Horrocks said it took 22 hours for a dozen men to clean the locker room in preparation for the Jets’ arrival. During camp, 12 men worked full-time scrubbing and sanitizing the locker and weight rooms, which had to be cleansed before and after practices—a tough task when the Jets were doing twice daily drills mornings and afternoons.

All this was going on, of course, during a busy time for the custodial staff. Summer is when the school’s classrooms, dorms and cafeterias are cleaned to prepare for the upcoming school year. Cortland staffers had exactly 10 days to get the college ready for students, who started classes Aug. 31.

“They’ve been really good to work with,” Horrocks said of the Jets “Still, I’ve had a number of sleepless nights because there are so many details.”

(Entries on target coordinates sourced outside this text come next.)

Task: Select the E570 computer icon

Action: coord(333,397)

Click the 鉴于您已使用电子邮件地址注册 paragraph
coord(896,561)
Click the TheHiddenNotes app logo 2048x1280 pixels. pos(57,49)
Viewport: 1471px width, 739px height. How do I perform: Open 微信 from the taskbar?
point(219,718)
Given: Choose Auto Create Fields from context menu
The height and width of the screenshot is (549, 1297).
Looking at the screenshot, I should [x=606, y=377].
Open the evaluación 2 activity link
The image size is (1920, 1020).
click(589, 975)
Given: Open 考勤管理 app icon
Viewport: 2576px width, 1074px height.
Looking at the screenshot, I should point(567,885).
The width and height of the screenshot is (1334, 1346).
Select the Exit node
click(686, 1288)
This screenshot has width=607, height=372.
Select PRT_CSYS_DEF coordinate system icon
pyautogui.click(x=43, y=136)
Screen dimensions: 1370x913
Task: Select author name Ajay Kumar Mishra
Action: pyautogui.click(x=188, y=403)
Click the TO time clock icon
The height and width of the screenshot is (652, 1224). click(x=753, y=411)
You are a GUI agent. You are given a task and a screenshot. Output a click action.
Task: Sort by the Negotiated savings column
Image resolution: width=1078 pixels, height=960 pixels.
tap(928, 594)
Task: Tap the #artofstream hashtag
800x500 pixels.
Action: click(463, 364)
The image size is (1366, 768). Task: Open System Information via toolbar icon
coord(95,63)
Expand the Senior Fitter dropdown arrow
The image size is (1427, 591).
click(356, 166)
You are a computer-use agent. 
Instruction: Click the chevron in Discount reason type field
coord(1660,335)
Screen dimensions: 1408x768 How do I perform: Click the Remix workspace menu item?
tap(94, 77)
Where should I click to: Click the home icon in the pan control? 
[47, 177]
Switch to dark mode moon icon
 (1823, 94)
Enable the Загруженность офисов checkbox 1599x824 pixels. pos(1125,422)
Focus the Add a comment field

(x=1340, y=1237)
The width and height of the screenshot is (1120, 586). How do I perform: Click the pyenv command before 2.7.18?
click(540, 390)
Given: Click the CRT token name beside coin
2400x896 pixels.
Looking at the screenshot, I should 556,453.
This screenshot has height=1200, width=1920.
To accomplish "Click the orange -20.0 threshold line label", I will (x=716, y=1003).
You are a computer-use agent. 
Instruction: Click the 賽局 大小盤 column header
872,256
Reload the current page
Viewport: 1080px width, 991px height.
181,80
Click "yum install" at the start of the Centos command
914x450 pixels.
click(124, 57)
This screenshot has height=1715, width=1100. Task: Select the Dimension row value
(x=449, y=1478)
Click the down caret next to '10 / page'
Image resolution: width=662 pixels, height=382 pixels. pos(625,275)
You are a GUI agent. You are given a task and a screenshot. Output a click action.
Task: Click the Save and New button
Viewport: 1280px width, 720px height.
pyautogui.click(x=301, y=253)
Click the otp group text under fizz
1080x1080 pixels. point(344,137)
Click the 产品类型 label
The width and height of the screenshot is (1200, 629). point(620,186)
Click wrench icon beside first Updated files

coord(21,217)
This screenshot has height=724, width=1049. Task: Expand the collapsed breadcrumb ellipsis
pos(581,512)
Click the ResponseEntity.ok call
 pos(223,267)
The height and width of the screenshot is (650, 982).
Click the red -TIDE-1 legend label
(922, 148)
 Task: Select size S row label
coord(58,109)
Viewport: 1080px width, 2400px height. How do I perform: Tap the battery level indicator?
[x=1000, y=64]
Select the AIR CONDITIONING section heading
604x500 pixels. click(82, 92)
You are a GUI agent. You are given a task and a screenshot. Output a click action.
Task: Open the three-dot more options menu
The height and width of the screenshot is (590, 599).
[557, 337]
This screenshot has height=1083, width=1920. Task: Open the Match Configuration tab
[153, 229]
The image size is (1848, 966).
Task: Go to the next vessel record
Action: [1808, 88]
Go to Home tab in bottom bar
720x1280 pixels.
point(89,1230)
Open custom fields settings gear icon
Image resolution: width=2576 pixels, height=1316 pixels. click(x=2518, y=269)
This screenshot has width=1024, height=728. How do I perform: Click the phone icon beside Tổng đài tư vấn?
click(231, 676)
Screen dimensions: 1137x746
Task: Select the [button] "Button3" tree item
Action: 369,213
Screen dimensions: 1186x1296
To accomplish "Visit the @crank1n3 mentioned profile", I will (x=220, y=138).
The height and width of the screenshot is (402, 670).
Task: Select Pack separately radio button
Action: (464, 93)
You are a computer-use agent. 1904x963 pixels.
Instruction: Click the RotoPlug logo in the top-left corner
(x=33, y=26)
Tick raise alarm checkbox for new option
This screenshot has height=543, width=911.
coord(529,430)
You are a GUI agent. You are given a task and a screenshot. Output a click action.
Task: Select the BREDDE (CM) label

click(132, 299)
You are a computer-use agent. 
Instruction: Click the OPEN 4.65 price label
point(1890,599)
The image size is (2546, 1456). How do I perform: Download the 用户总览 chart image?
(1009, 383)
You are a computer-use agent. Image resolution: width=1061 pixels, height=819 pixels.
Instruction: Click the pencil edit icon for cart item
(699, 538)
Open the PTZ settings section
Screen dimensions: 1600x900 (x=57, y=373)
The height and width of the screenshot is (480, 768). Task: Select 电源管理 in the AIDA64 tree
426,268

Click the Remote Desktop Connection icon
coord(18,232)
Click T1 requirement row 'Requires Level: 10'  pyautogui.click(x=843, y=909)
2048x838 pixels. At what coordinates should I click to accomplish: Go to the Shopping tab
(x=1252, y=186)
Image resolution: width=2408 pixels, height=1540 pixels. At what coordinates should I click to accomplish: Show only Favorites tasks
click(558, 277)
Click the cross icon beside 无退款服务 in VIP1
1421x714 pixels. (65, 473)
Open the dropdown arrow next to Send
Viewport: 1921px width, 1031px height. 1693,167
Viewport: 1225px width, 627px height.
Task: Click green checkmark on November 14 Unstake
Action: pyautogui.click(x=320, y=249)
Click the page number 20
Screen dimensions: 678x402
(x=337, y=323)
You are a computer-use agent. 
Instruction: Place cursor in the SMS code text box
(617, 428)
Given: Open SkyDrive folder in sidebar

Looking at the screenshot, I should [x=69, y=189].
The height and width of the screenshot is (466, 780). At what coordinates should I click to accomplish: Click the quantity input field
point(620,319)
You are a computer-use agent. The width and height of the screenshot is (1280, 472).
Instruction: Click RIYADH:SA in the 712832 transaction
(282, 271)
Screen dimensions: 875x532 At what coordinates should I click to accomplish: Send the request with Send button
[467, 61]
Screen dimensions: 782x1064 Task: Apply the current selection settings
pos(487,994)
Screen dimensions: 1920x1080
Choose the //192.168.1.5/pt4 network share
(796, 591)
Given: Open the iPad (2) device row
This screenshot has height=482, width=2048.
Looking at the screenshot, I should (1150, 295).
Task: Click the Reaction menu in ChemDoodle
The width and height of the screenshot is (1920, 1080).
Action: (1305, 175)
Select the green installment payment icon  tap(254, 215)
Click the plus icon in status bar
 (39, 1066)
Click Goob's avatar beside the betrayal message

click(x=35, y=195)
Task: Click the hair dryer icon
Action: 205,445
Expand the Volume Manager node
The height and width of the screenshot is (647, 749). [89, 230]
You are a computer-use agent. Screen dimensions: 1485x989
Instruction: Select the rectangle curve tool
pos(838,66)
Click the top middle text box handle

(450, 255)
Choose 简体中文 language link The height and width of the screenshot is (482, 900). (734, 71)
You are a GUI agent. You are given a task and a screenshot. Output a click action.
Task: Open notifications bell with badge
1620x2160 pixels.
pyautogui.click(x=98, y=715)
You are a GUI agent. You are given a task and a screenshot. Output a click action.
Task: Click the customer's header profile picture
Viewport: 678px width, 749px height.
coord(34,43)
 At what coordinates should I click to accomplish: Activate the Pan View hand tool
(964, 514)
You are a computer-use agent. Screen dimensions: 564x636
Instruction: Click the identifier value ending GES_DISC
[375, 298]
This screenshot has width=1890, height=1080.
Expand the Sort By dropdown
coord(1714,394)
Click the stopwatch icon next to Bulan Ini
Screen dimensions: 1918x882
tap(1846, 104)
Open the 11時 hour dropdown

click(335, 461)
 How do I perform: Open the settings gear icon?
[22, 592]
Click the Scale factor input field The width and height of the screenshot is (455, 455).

Outdoors, Cortland UUPers—with the help of CSEA and PEF-represented staffers—set up hundreds of bicycle barricades and about a mile’s worth of orange plastic snow fence to cordon off players’ and press parking areas and a bleachers area where as many as 2,500 fans a day watched the players work.

UUPer Mark DePaull, Cortland’s assistant chief of campus police, oversaw more than 40 parking lot volunteers. Campus police also provided security for players and Jets staff; DePaull ran the operation from a command post near the Jets practice field.

“It’s been a challenge, but it’s a good challenge,” said DePaull.